Hi, my name is Carla and I’m one of the five BILT Student Fellows this year! My theme is “Research-rich teaching, learning and assessment”, where I’ll be working together with Izzy and responsible for delivering the now fifth edition of the Student Research Journal. I’m in the third and final year of my Politics and International Relations BSc and am looking at eventually go into work in policy and research. I’m originally from Cologne in Germany and moved to Bristol two years ago. Alongside my degree and job at BILT, I’m involved in volunteering with a local charity, so I’m usually quite busy, but when I’m not hidden in the corner of some library I enjoy doing Martial Arts. I picked up Karate when I came to Uni and enjoy pushing myself every week – and it’s great to let some steam off. Otherwise, I like to experiment with sewing my own clothes and spend time in the nature around Bristol.

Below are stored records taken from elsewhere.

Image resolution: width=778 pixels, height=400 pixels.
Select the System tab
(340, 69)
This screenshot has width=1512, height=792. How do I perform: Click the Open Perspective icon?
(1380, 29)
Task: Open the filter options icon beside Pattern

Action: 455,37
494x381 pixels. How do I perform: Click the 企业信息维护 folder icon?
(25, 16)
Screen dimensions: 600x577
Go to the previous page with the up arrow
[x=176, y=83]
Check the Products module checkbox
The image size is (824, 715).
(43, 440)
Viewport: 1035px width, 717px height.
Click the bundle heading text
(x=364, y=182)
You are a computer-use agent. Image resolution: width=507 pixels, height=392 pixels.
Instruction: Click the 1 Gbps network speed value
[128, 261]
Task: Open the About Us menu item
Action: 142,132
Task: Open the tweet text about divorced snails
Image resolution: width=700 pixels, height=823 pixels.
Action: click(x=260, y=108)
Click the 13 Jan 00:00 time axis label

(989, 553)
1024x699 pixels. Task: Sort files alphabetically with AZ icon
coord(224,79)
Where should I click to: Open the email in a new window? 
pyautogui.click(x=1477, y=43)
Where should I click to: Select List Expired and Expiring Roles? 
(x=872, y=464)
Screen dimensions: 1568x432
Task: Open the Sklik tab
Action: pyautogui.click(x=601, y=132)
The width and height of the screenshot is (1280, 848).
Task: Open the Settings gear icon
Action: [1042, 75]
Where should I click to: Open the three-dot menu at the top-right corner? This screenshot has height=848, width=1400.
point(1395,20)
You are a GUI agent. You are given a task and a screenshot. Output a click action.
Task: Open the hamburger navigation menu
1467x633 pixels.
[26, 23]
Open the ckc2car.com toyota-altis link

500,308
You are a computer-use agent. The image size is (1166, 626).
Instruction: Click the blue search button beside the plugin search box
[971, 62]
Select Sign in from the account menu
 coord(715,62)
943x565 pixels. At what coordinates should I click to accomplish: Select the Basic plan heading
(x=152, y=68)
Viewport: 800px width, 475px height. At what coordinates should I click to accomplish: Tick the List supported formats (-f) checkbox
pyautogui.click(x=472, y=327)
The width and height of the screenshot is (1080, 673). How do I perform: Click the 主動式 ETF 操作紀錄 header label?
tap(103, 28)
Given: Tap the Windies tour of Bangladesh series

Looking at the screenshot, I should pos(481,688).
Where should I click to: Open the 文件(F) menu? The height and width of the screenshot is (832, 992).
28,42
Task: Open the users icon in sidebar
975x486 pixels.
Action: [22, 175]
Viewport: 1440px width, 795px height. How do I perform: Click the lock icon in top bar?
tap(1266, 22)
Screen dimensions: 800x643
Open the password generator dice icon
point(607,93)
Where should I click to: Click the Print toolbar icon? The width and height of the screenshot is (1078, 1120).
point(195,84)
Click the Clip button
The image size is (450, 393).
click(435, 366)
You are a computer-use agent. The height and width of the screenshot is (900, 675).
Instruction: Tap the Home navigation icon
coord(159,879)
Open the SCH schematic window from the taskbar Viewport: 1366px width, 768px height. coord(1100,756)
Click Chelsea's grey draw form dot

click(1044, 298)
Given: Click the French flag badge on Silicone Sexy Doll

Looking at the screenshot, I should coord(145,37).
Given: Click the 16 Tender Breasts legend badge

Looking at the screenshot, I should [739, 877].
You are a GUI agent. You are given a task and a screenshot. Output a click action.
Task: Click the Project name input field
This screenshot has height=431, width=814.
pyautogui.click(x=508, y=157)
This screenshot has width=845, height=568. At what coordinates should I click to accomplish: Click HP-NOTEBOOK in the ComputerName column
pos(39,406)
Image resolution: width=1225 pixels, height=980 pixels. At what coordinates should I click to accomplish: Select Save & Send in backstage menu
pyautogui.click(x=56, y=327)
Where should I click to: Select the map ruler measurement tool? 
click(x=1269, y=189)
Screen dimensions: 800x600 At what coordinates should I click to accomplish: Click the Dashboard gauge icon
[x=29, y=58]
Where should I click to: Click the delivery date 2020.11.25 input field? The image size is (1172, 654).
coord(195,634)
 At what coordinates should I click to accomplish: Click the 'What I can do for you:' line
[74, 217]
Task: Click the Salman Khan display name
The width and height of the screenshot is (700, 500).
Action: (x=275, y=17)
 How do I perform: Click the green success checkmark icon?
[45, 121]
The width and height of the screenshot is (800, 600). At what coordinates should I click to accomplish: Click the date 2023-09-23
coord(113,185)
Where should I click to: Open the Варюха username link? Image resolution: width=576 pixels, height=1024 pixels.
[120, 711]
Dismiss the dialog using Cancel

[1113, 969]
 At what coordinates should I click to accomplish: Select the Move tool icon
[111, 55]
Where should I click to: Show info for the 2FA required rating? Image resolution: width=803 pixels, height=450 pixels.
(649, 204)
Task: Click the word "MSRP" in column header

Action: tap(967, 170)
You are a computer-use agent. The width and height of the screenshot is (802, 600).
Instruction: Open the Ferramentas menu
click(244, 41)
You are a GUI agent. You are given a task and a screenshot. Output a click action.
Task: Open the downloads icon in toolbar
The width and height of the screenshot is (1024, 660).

Last year, I worked as a Research Assistant in the School of Education, on a project evaluating the “Bristol Model” – a series of internship projects organised by the Professional Liaison Network that consisted of partnerships between the University and local organisations. Students worked on these projects as interns and my team evaluated the experience of these students. We found that one of the key elements to the success of the model was that it broke up traditional academic power structures – students were working with senior academics on eye-to-eye level, which is something most participants, including me, had never experienced. This boiled down to students and their research being taken seriously – and I felt like there was a lot of unused potential for this type of work.
It is crucial to foster a culture and opportunities at university that allow students to pursue their own research and having their work published – it encourages more active participation in academia and is a great way to motivate students to develop their skills and academic interests. Working as Research Assistant on the Bristol Model was a really formative experience for me that made me much more confident in my own abilities as a researcher, and we observed the same in the other students who had participated in the project. Getting this experience and confidence in academic research led me on to getting involved with the Bristol Social Science Review – I wanted to apply the skills I developed to research on topics I was interested in myself. I’ve written on democracy, extremism and German politics and went on the be the Guest Lead Editor for the BSSR 2023 Summer Edition, which gave me a taste of editing and what it is like to manage a publication.
Having the BILT Journal is great to help bridge the gap between students and the often very distant seeming work of what we see as ‘serious’ academia. I’m very happy to be able to support that for this cohort, building on the work of the previous Student Fellows, and excited to see where we can take the journal this year. I’m looking forward to working with the team at BILT and anyone interested in the Student Journal in the coming months!